En sept chapitres abondamment illustrés de photographies, de graphiques ou de cartes et de références bibliographiques, La vie dans l’espace public énumère les questions essentielles à se poser lorsqu’on veut animer une ville. Il décrit aussi les diverses méthodes mises en oeuvre au cours des cinquante dernières années pour étudier les interactions entre vie urbaine et espaces publics, que ce soit en prévision d’un aménagement ou pour en évaluer l’impact. Du pistage à la promenade d’essai, en passant par le journal de bord, la recherche de traces ou la cartographie, ces méthodes sont fondées pour l’essentiel sur l'observation directe, avec carnet de notes, stylo et chronomètre, mais peuvent aussi recourir ponctuellement aux nouvelles technologies (GPS notamment). “Grâce à l’observation directe, on est à même de mieux comprendre pourquoi certains lieux grouillent de vie tandis que d’autres sont pratiquement déserts”, écrivent ainsi Jan Gehl et Birgitte Svarre.
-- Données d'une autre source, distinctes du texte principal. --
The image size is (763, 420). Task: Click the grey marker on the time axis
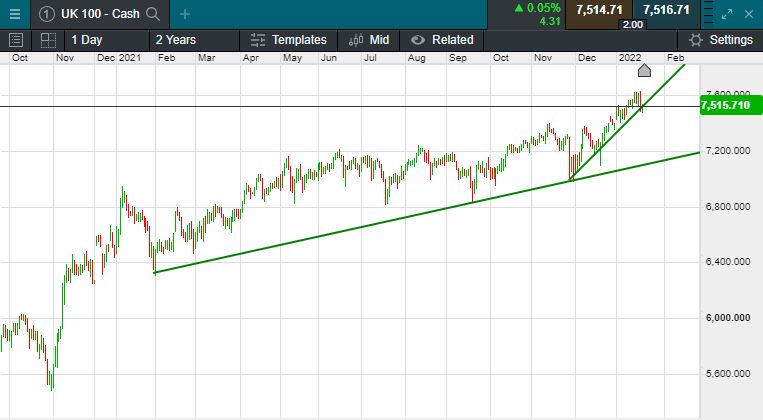(x=645, y=70)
Etudes de cas à l’appui, La vie dans l’espace public souligne également l’impact de ce temps d’étude et d’observation : en juxtaposant des photographies d’un même lieu avant et après transformation, il montre combien l’attention portée à l’échelle humaine et aux comportements des citadins a pu changer radicalement l’animation de certaines rues, places et quartiers à Copenhague, Londres, Melbourne ou New York.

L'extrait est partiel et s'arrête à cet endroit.